1.4 AZ521和AGS细胞Gli-1 、Gli-2 、CyclinD1和p21蛋白表达检测 采用Western blotting 法。六孔板内将AZ521(AZ521组)和AGS(AGS组)细胞更换含2%胎牛血清的培养基,加入终浓度为15 μmol/L的GANT61处理24 h,同时设置对照为DMSO组。24 h后用PBS洗涤细胞,每孔加细胞总蛋白提取试剂和蛋白酶抑制剂100 μL,用刮匙收取细胞的蛋白提取液,离心收集上清液,BCA法测定上清液总蛋白浓度。按照每样本上样量为10 μg总蛋白的标准于Mini-PROTEAN TGX 预制胶中上样,在充满Tris/甘氨酸/电泳缓冲液SDS的电泳槽中行电泳,实验条件为200 V,60 min。电泳结束后在Tris-甘氨酸缓冲液中100 V,40 min后将蛋白电转移印迹至PVDF膜上,TBST液洗膜3次,每次10 min,再用5%脱脂奶粉/TBST液封闭PVDF膜1 h后加一抗Gli-1浓度为1∶1 000,一抗CyclinD1浓度为1∶1 000,一抗p21浓度为1∶250,一抗GAPDH浓度为1∶10 000 ,4 ℃过夜,第2天TBST液洗膜3次,每次10 min后分别加抗兔和抗鼠二抗,二抗工作浓度均为1∶20 000,室温孵育1 h后用TBST洗膜洗膜3次,每次10 min,ECL试剂置于PVDF膜上5 min发光,暗室行曝光、显影。实验重复3次。
1.5 细胞周期检测 采用流式细胞术。于六孔板内加入终浓度为15 μmol/L的GANT61分别处理AZ521(AZ521组)和AGS(AGS组)细胞24 h,设置对照为DMSO组。48 h后用PBS洗涤细胞,胰酶消化,收集细胞制成单细胞悬液,70%乙醇固定6 h,调整样品的细胞数为1×106/0.1 mL,加入碘化吡啶1 mL后在4 ℃冰箱染色30 min,上机测每组样本的DNA含量。应用MuticycleAV分析软件对每组样本DNA细胞周期进行拟合分析,实验重复3次。
2 结果
2.1 GANT61对胃癌细胞活力的影响 GANT61作用AZ521和AGS细胞72 h后的IC50值分别是7.94、12.7 μmol/L。

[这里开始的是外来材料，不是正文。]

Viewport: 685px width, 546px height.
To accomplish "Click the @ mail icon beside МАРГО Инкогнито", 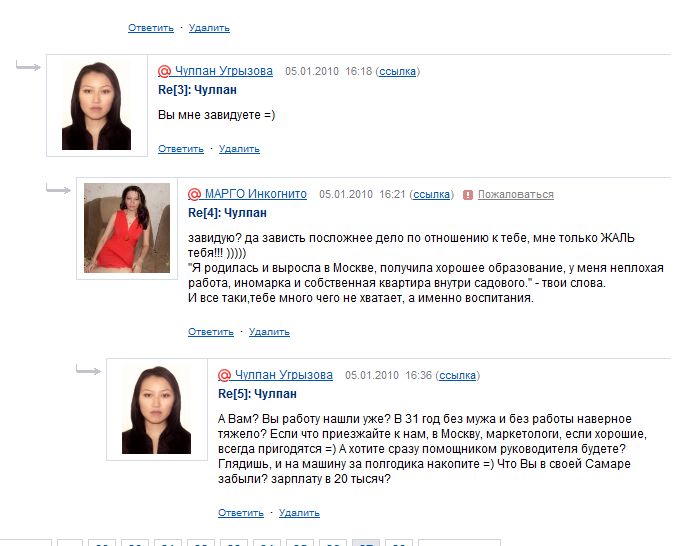I will pos(194,194).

2.2 两组Gli-1、Gli-2、CyclinD1和p21蛋白表达比较 GANT61处理AZ521和AGS细胞24 h后发现Gli-1、Gli-2、CyclinD1蛋白表达显著减少,p21蛋白表达显著增加。AZ521组Gli-1、 Gli-2、CyclinD1蛋白表达分别为0.64±0.03、0.35±0.02、0.21±0.02、1.96±0.04,DMSO组分别为1.00±0.02、1.00±0.03、1.00±0.04、1.00±0.02,两组Gli-1、Gli-2、CyclinD1、p21表达比较,P均<0.05。AGS组Gli-1、Gli-2、CyclinD1、p21蛋白表达分别为0.38±0.03、0.61±0.01、0.79±0.01、6.40±0.03,DMSO组分别为1.00±0.02、1.00±0.03、1.00±0.03、1.00±0.02,两组4项指标比较,P均<0.05。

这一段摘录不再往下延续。